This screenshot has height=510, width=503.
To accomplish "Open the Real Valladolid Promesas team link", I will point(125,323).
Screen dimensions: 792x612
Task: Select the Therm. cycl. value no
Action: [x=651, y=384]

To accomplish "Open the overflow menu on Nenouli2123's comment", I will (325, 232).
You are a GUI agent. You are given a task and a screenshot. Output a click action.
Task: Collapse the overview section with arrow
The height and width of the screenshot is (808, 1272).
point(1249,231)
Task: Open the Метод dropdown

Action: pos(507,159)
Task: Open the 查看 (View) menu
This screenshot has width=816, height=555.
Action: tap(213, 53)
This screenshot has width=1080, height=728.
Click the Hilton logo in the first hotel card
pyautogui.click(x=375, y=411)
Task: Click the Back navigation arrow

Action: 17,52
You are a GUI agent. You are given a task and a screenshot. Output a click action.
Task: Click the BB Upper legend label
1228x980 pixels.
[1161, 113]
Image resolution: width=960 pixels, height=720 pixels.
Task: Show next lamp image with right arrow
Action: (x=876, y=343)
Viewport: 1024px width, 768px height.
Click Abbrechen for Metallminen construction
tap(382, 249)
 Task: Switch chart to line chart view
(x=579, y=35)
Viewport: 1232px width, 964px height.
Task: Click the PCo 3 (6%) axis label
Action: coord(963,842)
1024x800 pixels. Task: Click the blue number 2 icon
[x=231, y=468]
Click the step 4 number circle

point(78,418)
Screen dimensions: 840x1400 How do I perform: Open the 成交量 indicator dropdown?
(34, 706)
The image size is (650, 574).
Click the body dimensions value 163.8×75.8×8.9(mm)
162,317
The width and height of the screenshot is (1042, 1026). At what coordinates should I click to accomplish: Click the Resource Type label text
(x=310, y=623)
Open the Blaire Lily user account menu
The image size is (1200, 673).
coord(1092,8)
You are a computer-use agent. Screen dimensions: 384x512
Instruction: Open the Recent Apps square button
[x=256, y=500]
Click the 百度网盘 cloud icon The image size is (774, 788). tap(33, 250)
#####
Brief
Put the lines above into a Markdown table with two columns, Row and Line, giving each non-blank line its own numbered row and leaving out the blank lines.

Finished answer
| Row | Line |
|---|---|
| 1 | This screenshot has height=510, width=503. |
| 2 | To accomplish "Open the Real Valladolid Promesas team link", I will point(125,323). |
| 3 | Screen dimensions: 792x612 |
| 4 | Task: Select the Therm. cycl. value no |
| 5 | Action: [x=651, y=384] |
| 6 | To accomplish "Open the overflow menu on Nenouli2123's comment", I will (325, 232). |
| 7 | You are a GUI agent. You are given a task and a screenshot. Output a click action. |
| 8 | Task: Collapse the overview section with arrow |
| 9 | The height and width of the screenshot is (808, 1272). |
| 10 | point(1249,231) |
| 11 | Task: Open the Метод dropdown |
| 12 | Action: pos(507,159) |
| 13 | Task: Open the 查看 (View) menu |
| 14 | This screenshot has width=816, height=555. |
| 15 | Action: tap(213, 53) |
| 16 | This screenshot has width=1080, height=728. |
| 17 | Click the Hilton logo in the first hotel card |
| 18 | pyautogui.click(x=375, y=411) |
| 19 | Task: Click the Back navigation arrow |
| 20 | Action: 17,52 |
| 21 | You are a GUI agent. You are given a task and a screenshot. Output a click action. |
| 22 | Task: Click the BB Upper legend label |
| 23 | 1228x980 pixels. |
| 24 | [1161, 113] |
| 25 | Image resolution: width=960 pixels, height=720 pixels. |
| 26 | Task: Show next lamp image with right arrow |
| 27 | Action: (x=876, y=343) |
| 28 | Viewport: 1024px width, 768px height. |
| 29 | Click Abbrechen for Metallminen construction |
| 30 | tap(382, 249) |
| 31 |  Task: Switch chart to line chart view |
| 32 | (x=579, y=35) |
| 33 | Viewport: 1232px width, 964px height. |
| 34 | Task: Click the PCo 3 (6%) axis label |
| 35 | Action: coord(963,842) |
| 36 | 1024x800 pixels. Task: Click the blue number 2 icon |
| 37 | [x=231, y=468] |
| 38 | Click the step 4 number circle |
| 39 | point(78,418) |
| 40 | Screen dimensions: 840x1400 How do I perform: Open the 成交量 indicator dropdown? |
| 41 | (34, 706) |
| 42 | The image size is (650, 574). |
| 43 | Click the body dimensions value 163.8×75.8×8.9(mm) |
| 44 | 162,317 |
| 45 | The width and height of the screenshot is (1042, 1026). At what coordinates should I click to accomplish: Click the Resource Type label text |
| 46 | (x=310, y=623) |
| 47 | Open the Blaire Lily user account menu |
| 48 | The image size is (1200, 673). |
| 49 | coord(1092,8) |
| 50 | You are a computer-use agent. Screen dimensions: 384x512 |
| 51 | Instruction: Open the Recent Apps square button |
| 52 | [x=256, y=500] |
| 53 | Click the 百度网盘 cloud icon The image size is (774, 788). tap(33, 250) |